As mesmas características também serão encontradas na casa Grieco, onde o mesmo tipo de planta é resolvido por uma cobertura plana e a lareira desconectada completamente das paredes laterais define os espaços de estar e jantar, como na casa de Artigas de 1949 e na casa Paulo Gomes dos Reis do mesmo ano.

Outro fator importante a ser destacado, consiste na importância atribuída aos elementos de circulação: nas plantas binucleares de Breuer, o acesso às casas; no caso de Artigas, as rampas e escadas.

Alem das plantas divididas em dois blocos, é importante considerar outro tipo, o qual Breuer classifica como long plan, que estabelece outras formas de comparação, sobretudo com a 2ª casa que Artigas construiu para ele, mas também com as casas Heitor de Almeida, Mendes André e a primeira casa Mario Taques Bittencourt.

A seqüência de distribuição do programa das três casas pode ser encontrada principalmente em seis casas de Marcel Breuer: na casa que constrói para ele em Connecticut, em 1947 – também na sua segunda casa –; nas quatro cottages construídas em Cape Cod, Massachusets, entre 1948-1949 (com exceção da terceira e da quarta construídas em 1953 e 1963); e na casa desenvolvida para a exposição do jardim do MoMA, Nova Iorque,1948. Percorrendo nesses projetos um caminho da direita para a esquerda estão primeiros os dormitórios, em seguida um núcleo central de banheiro e cozinha e depois as salas aonde se situa a lareira, por fim ligados ao estar aparecem algum tipo de varanda. Na última, construída para a exposição do MoMa, deve-se acrescentar outro ponto: o mesmo tipo de telhado – o borboleta – mais comprido em um dos lados, estratégia utilizada para conseguir altura necessária para um cômodo superior, no caso de Breuer a garagem no térreo e um dormitório de hospedes no pavimento superior, enquanto no caso de Artigas, uma varanda e um estúdio.

O resultado final das casas assemelha-se apenas em parte, devido principalmente à diferença dos materiais utilizados, no entanto suas plantas buscam definir novos modelos frente aos já estabelecidos.

Segundo Artigas,

fiz uma tentativa de organizar a distribuição do programa da pequena família, de maneira nova, que atenda mais perto a série enorme de fatos da vida cotidiana. Uma organização nova dos serviços domésticos(5).

Segundo Breuer,

o que antes havia sido o dormitório e sala de jogos, podia transforma-se mas adiante na casa dos filhos, onde o antigo dormitório passaria a converter-se em uma pequena sala de estar para receber os amigos(6).

++++++

# OBJETIVO DO EXERCÍCIO:
Por favor, diga que tipo de telhado o trecho atribui à casa construída para a exposição do MoMA.

# REGISTROS FORNECIDOS:
++++++

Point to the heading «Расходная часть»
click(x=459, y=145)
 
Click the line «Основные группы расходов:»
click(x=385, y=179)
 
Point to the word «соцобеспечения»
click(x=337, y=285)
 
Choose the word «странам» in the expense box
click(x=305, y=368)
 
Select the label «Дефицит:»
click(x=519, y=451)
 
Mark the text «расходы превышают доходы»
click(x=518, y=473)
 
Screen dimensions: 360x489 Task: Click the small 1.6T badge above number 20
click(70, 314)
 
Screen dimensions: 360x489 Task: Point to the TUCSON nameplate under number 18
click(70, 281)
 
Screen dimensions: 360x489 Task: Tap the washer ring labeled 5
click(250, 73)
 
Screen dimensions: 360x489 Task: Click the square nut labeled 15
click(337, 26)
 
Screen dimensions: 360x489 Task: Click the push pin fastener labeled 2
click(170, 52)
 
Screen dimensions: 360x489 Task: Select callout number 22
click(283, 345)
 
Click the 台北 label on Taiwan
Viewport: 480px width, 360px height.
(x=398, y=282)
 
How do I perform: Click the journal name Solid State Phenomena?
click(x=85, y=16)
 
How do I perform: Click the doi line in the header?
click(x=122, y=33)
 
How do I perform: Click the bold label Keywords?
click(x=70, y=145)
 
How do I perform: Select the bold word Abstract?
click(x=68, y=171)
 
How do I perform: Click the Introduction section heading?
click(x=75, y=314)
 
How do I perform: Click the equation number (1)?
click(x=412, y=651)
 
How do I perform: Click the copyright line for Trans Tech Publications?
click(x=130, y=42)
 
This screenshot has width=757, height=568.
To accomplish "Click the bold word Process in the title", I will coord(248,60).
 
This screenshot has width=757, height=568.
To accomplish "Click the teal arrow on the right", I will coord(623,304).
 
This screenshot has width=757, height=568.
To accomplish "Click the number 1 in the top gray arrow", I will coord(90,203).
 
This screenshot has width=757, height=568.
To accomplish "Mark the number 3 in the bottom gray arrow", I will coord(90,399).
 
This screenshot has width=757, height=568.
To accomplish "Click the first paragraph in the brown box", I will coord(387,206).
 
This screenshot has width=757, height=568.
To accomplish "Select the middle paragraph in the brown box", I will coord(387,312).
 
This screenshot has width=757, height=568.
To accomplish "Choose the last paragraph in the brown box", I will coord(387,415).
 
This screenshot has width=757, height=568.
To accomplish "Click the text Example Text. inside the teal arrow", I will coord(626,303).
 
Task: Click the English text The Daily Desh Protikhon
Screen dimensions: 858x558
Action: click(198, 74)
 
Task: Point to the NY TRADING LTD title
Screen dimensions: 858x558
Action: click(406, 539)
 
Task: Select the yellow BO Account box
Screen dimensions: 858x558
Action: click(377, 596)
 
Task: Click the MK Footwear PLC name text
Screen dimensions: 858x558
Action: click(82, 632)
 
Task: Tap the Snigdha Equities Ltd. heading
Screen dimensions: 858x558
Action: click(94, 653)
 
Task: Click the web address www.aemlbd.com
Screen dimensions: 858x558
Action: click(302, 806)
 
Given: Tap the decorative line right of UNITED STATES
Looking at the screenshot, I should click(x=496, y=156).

++++++

# RESPOSTA DA TAREFA:
O telhado borboleta, mais comprido em um dos lados.